Na hora de dormir, Carlos Fuentes teve a ideia de perguntar a Cortázar como e a que horas e por iniciativa de quem o piano foi introduzido na orquestra de jazz. A pergunta foi casual e não pretendia saber nada além de uma data e um nome, mas a resposta foi uma palestra deslumbrante que durou até o amanhecer, entre enormes copos de cerveja e salsichas com batatas congeladas. Cortázar, que soube medir muito bem as suas palavras, deu-nos uma recomposição histórica e estética com uma versação e simplicidade quase inacreditáveis, que culminou com as primeiras luzes de um pedido de desculpas homérico de Thelonius Monk. Ele não só falava com uma voz profunda de órgão com Rs arrastados, mas também com suas mãos ossudas que não me lembro de serem mais expressivas. Nem Carlos Fuentes nem eu esqueceríamos o espanto daquela noite irrepetível.

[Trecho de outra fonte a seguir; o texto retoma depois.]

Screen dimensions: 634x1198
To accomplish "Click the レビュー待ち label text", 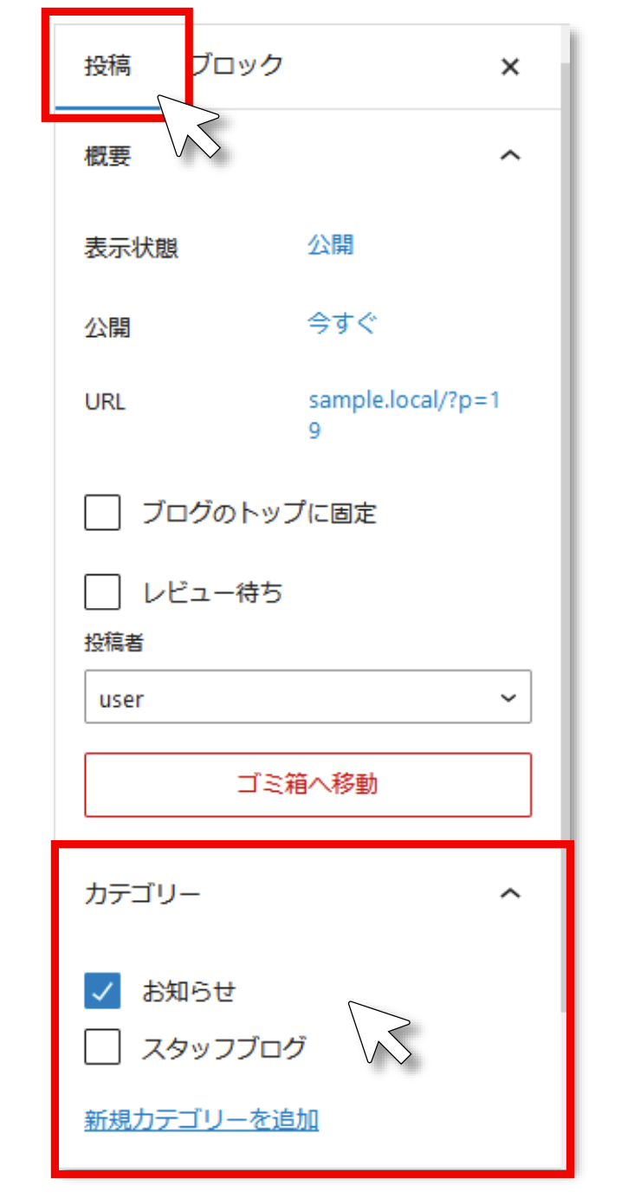I will click(212, 593).
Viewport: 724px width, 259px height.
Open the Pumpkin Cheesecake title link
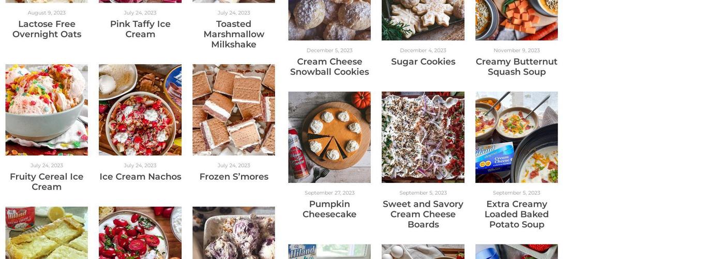[x=329, y=209]
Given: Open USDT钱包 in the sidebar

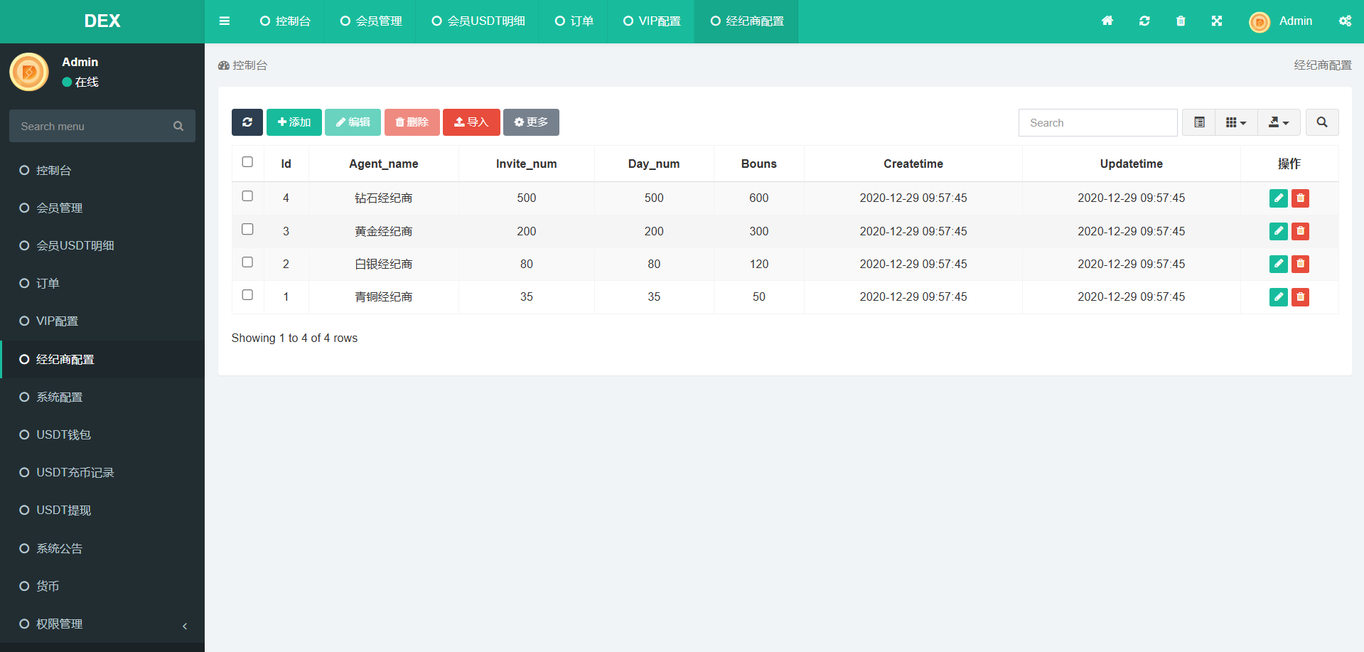Looking at the screenshot, I should point(63,434).
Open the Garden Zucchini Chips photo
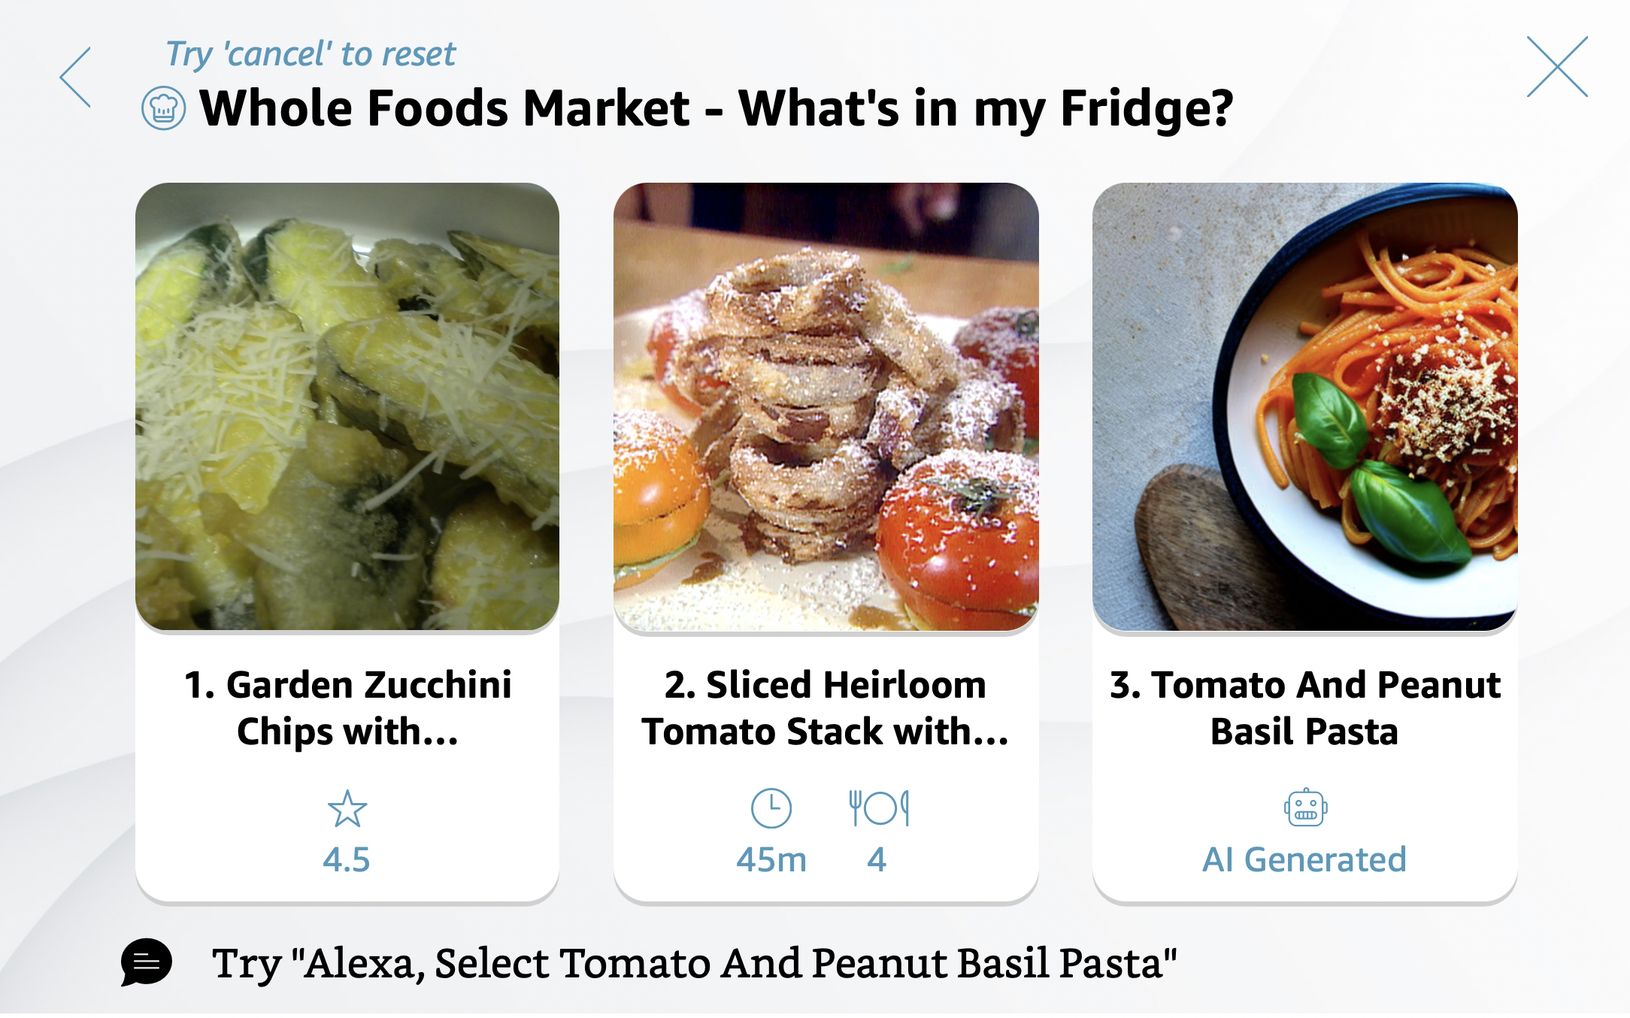This screenshot has width=1630, height=1018. [347, 406]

Doze anos depois vi Julio Cortázar enfrentando uma multidão num parque de Manágua, sem outras armas além de sua bela voz e uma de suas histórias mais difíceis: a história de um boxeador desgraçado contada por ele mesmo em lunfardo, o dialeto do submundo de Buenos Aires, cuja compreensão seria completamente proibida ao resto de nós, mortais, se não o tivéssemos vislumbrado através de tanto tango maligno; No entanto, foi essa a história que o próprio Cortázar escolheu para ler numa plataforma diante da multidão num vasto jardim iluminado, entre os quais estavam desde poetas consagrados e pedreiros desempregados, até comandantes da revolução e seus oponentes. Foi outra experiência deslumbrante. Embora a rigor não fosse fácil acompanhar o sentido da história, mesmo para os mais treinados no jargão lunfarda, sentia-se e ficava magoado com os golpes que o pobre boxeador recebia na solidão do ringue, e dava vontade de chorar por suas esperanças e sua miséria, porque Cortázar havia conseguido uma comunicação tão cativante com seu público que ninguém mais se importava com o que as palavras significavam ou não, mas sim a multidão sentada na grama parecia levitar em estado de graça pelo feitiço de uma voz que não parecia deste mundo.

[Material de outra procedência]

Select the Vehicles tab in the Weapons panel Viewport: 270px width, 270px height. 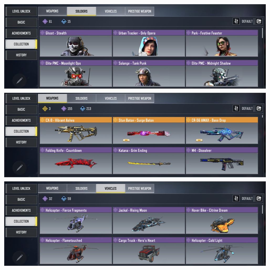[x=111, y=98]
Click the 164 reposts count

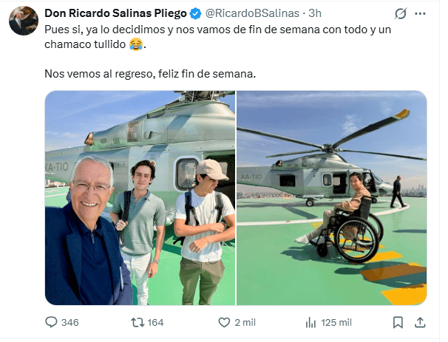point(155,323)
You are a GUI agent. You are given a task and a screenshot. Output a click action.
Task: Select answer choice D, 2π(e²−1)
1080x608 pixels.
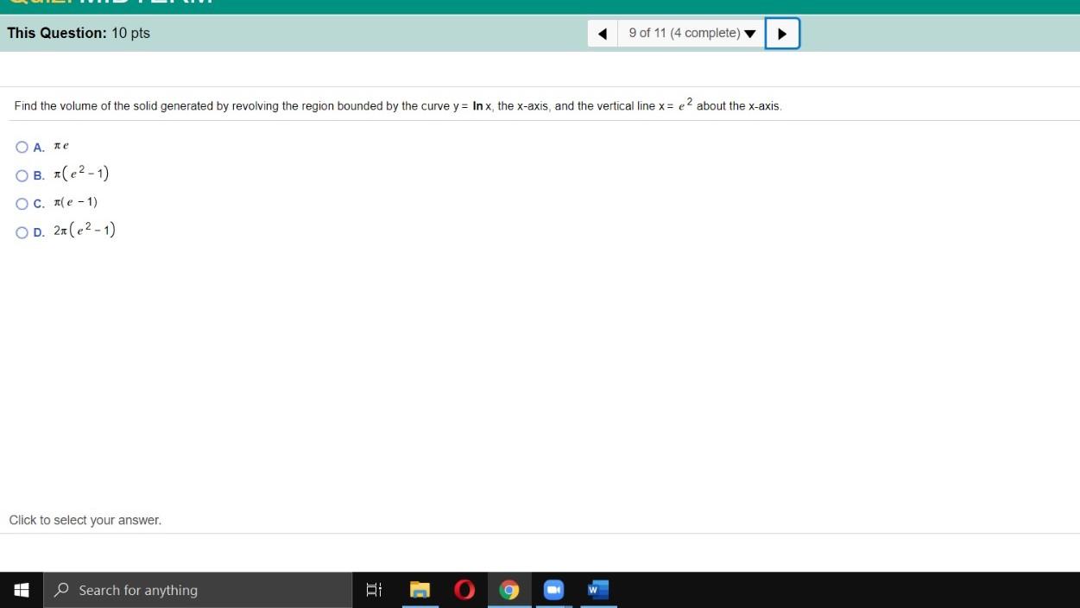[x=22, y=231]
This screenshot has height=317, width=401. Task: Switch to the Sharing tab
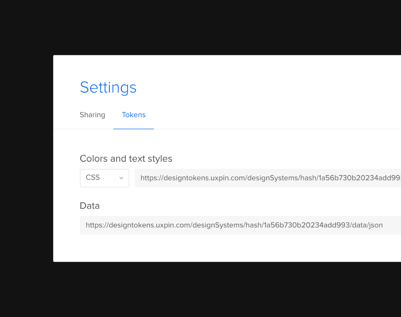(92, 115)
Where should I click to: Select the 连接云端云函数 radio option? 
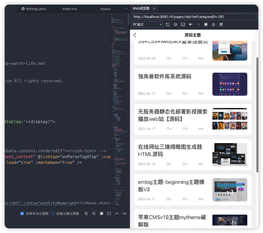[x=53, y=214]
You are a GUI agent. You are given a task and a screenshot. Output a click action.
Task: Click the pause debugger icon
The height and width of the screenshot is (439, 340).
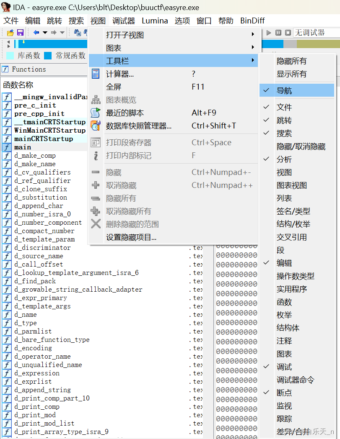[x=278, y=32]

Estas duas memórias de Cortázar que tanto me marcaram também me parecem ser as que melhor o definiram. Eles eram os dois extremos de sua personalidade. Na privacidade, como no comboio de Praga, conseguiu seduzir com a sua eloquência, com a sua erudição viva, com a sua memória apurada, com o seu humor perigoso, com tudo o que o tornou um dos grandes intelectuais no bom sentido de outros tempos. . Em público, apesar da relutância em se tornar espetáculo, fascinava o público com uma presença incontornável que tinha algo de sobrenatural, ao mesmo tempo terno e estranho. Em ambos os casos, ele foi o ser humano mais importante que já tive a sorte de conhecer.”